There are two quite different models of crowdfunding:
the donation model and the investment model. In the first, people
contribute money because they like the project and receive token rewards
such as CDs or T-shirts. These sites often have a kind of a feel-good
atmosphere and lean heavily toward artistic efforts such as movies,
music and artwork.
The second model is websites that feel like a
lot more like traditional business fundraising, trading money now for
debt or equity, but these sites are still working their way toward a
solid legal ground, as the federal government writes rules out how to
regulate sites that would attract unsophisticated investors.
Brandon
Michael Ellis, a music, religion and business student at Friends
University, sought $1,000 through Kickstarter in 2013 to pay for some of
the production of a CD of his music.
He describes the music as
pop/rock with a Christian influence, with songs about love, faith and
loss. He calls them “snapshots of my life.”
He reached his goal in 10 days and wound up with $1,785. “The Journey” was released this spring.
He was very positive about his experience with crowdfunding, but it takes a good bit of work.
“I
definitely had to push,” he said, “posting something on some social
media outlet daily, the video or a link or something. That is the key to
the success. And it helps you connect to your fans.”
Kickstarter
took 5 percent, plus Amazon, which processed the transactions, took
more. He said they took 10 percent off the final contribution.
It
doesn’t always work, though. Kickstarter, which requires that projects
reach their target to get the money, says that only 42 percent make it.
Amy
Young has made artisan soaps and lotions from scratch at her Wichita
home under the name Foam on the Range for six years and full time for
the last three.
In 2012, she successfully raised $2,500 in her first go round through Indiegogo.
“There
are millions of ways out there to raise money, but not many of them are
available to those with tiny businesses,” she said.
She tried
again this year, asking for $10,000 for capital equipment she needed,
but didn’t make it. Indiegogo does allow the crowdfund seekers to keep
most of the money even if they don’t hit their goal.
She said she
ran into limitations of the platform: much, if not most, of the money
comes from family and friends, and friends of friends. Some of them will
give once, but not again.
And, she said, she’s not great at getting out and hustling her wares and her fundraising campaign.

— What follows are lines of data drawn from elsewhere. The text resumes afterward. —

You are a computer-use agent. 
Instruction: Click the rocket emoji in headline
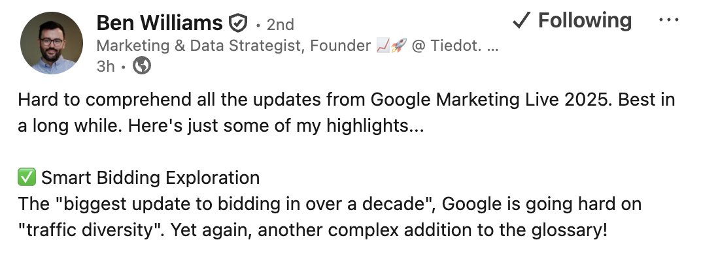[399, 46]
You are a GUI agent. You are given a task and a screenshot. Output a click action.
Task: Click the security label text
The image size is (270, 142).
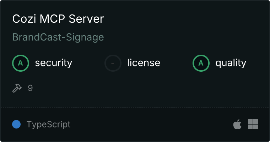point(54,63)
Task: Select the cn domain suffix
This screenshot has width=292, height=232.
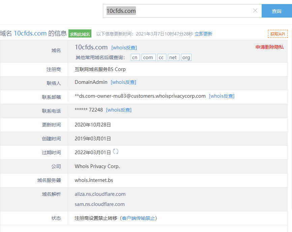Action: point(135,57)
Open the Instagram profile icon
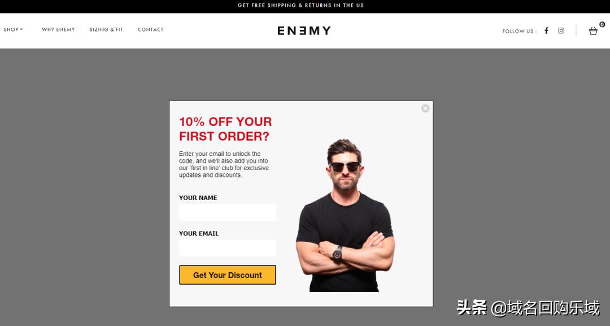The height and width of the screenshot is (326, 610). pos(561,31)
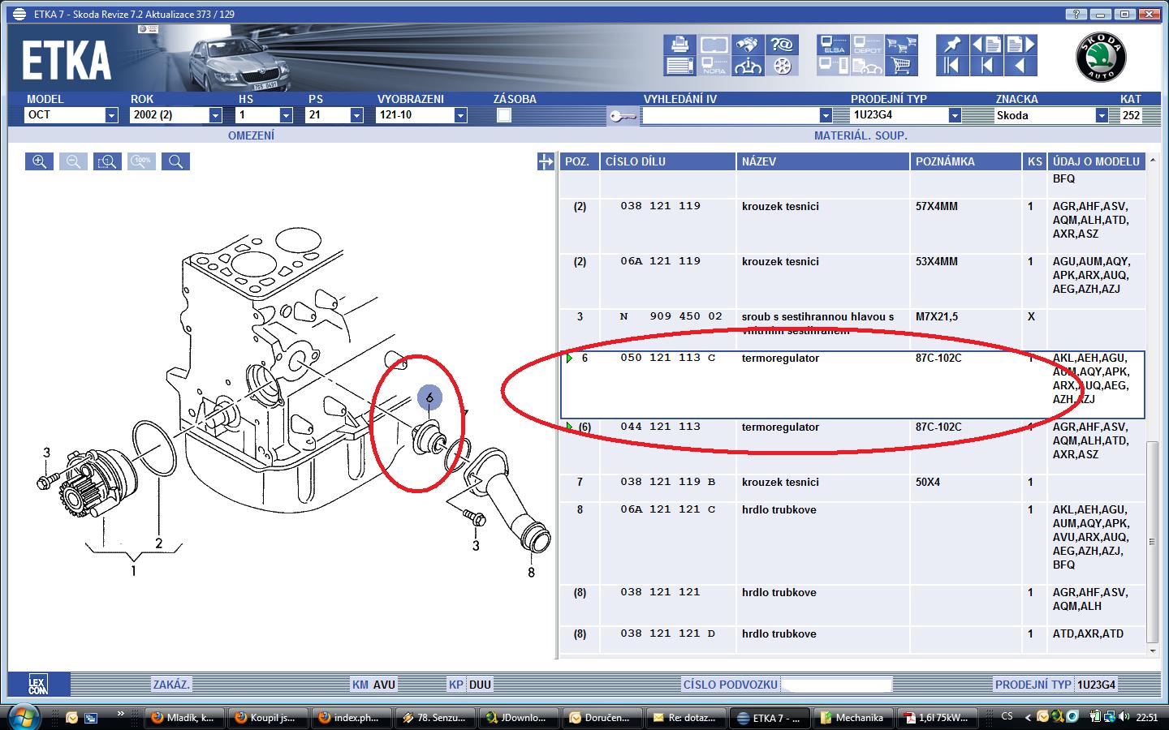1169x730 pixels.
Task: Click the panel splitter arrow icon
Action: (x=546, y=162)
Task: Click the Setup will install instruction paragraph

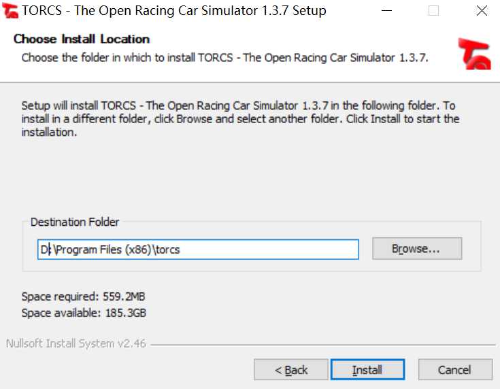Action: tap(240, 118)
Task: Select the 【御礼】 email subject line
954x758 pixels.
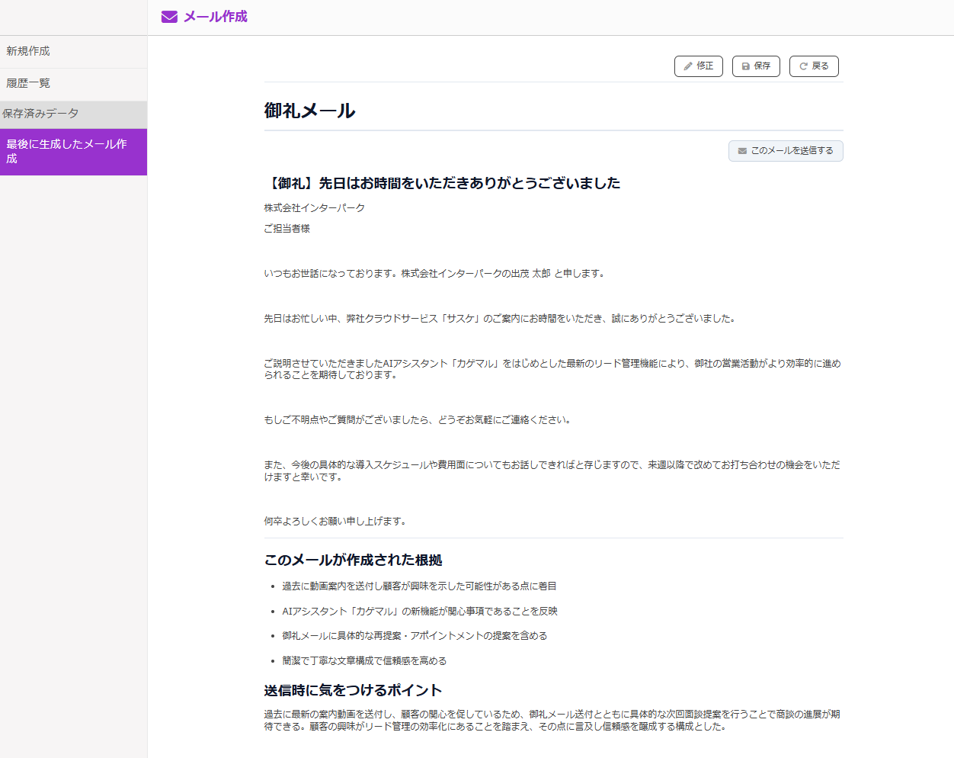Action: 442,183
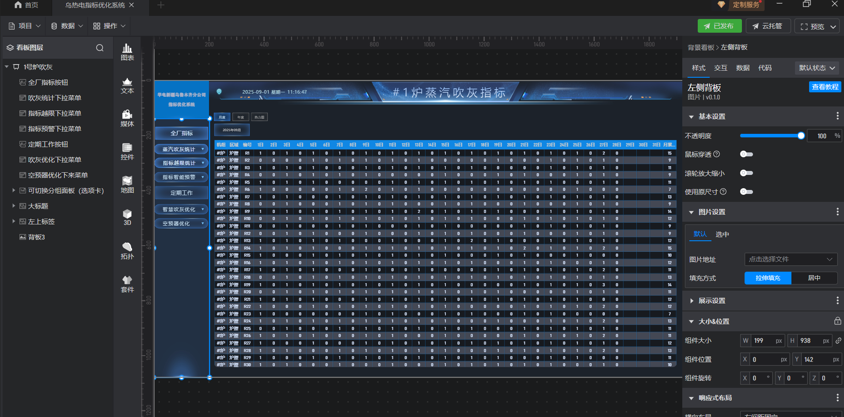This screenshot has width=844, height=417.
Task: Expand the 大标题 layer group
Action: pos(14,206)
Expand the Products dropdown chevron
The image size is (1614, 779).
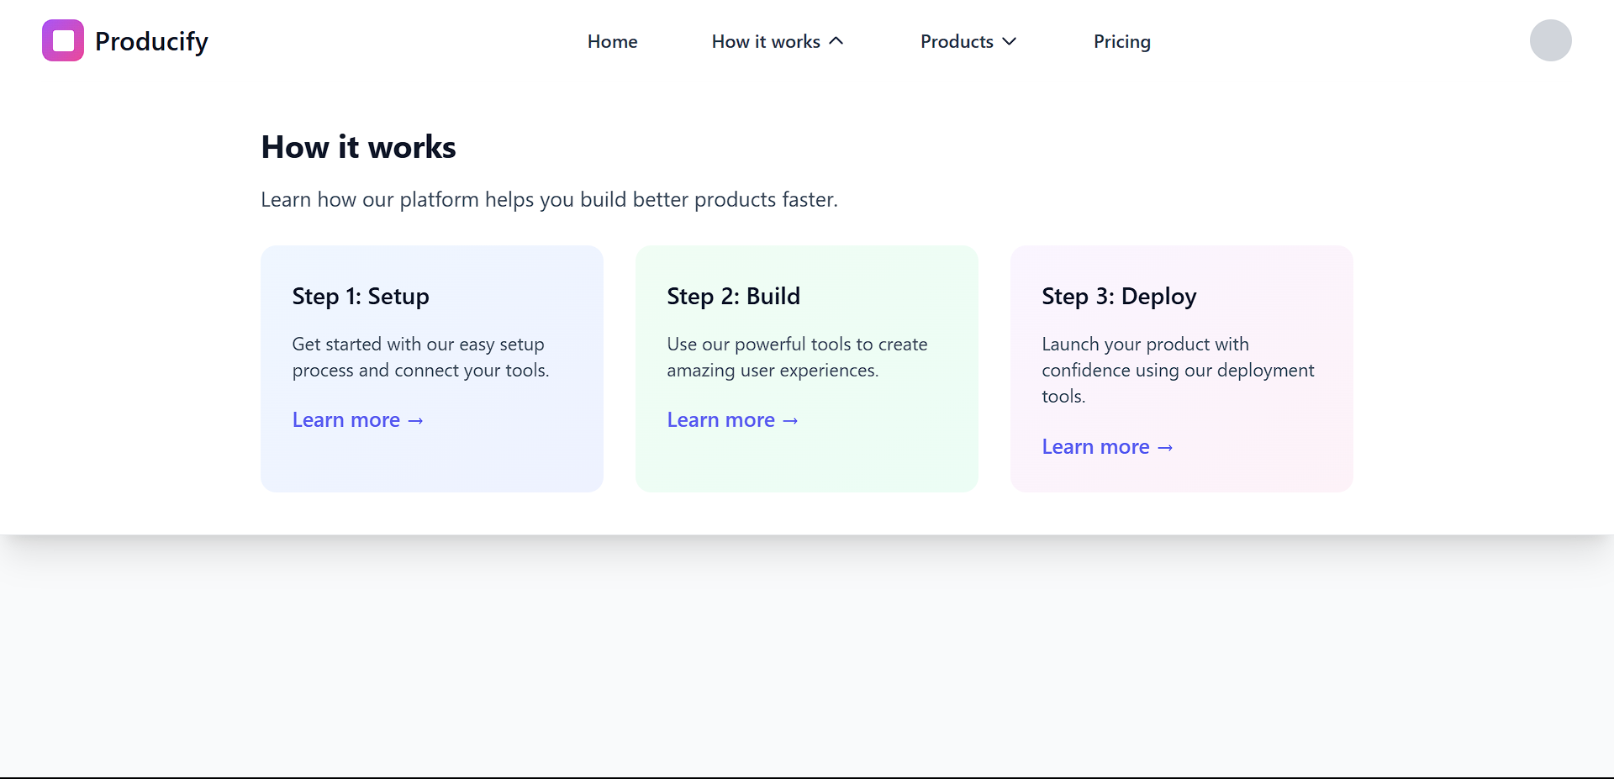point(1010,41)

“But, I’m pleased with my experience and that things like the Indiegogo exist,” she said.
Daniel Hesting of Wichita is a little less generous.
He
is seeking $5,000 to fund development of a small power turbine. He’s
done a lot of work, receiving two patents and building several
prototypes. For his pitch, he made a video and wrote a long narrative
about the product.
He is still in the middle of his campaign – it expires Sept. 29 – but so far has attracted just one contributor, for $100.
Contacted
this week, he seemed a little discouraged with his experience. Part of
the issue, he said, is that the product might not appeal to the people
who come to Kickstarter, the kind of people who tend to get excited by
artistic projects or electronics or computer games.

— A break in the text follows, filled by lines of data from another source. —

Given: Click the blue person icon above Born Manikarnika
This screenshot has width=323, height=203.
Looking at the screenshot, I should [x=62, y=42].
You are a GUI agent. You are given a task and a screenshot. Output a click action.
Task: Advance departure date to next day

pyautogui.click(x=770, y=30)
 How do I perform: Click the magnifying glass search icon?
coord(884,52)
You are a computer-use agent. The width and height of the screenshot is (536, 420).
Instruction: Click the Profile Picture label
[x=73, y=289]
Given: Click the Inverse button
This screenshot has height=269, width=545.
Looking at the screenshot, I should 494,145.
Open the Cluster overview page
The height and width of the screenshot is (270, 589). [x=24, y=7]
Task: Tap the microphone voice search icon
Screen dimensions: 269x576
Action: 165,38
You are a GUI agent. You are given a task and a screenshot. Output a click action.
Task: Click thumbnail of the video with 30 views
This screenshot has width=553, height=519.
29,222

He also said that maybe he needed to have his product look a little more polished, to package it better for non-engineers.
He said he did get one contact out of the deal that was promising.
“I’m not going to say it’s a bad experience,” he said. “You get out of it basically what you put into it.”
Susan
Solovic, a St. Louis-based author and speaker on small business,
entrepreneurism and technology, echoes every bit of advice given by
those small business crowdfunding seekers.
Crowdfunding seekers
have to realize the products don’t sell themselves, she said. They have
to sell it and it’s hard work if it’s done right.
Much of the work
is done before the campaign even begins, she said. People seeking money
need to market themselves and their business, let their friends and
family know, let their customers know. About half of funding comes from
the extended circle of people who know the entrepreneur.
“It
really does depend on the entrepreneur to sell the idea and sell the
benefits and get people excited. It helps if people are strong on social
media.”
Crowdfunding, at least the variety that relies on
donations, certainly won’t replace traditional business funding. It’s
too fickle and too focused on the fun and artistic. What it does best,
Solovic said, is help small- or first-time businesses.
But there a
number of benefits of a successful campaign are several, she said. The
business owner doesn’t give up any equity or take on any debt. And the
process can really build up your network of customers and professional
acquaintances, and teach several good lessons in online marketing.
“I
think it’s for any start-up business that doesn’t have a history or a
track record,” she said. “They may have a great idea, but the
traditional funding sources are nervous about that kind of risk.”
Read more here: http://www.kansas.com/news/business/article2189743.html#storylink=cpy
Money is tight at the Boyd home. She stays home during the day with
her two small children and works evenings and on weekends, trading
day-care chores with her husband. She didn’t think a bank would back her
for the $450 she needed and didn’t want to put it on a credit card.
Classic business problem, new-fangled solution.
She
turned to Kickstarter, the five-year-old crowdfunding website, to get
the money. She raised it within 30 days and the printer is coming.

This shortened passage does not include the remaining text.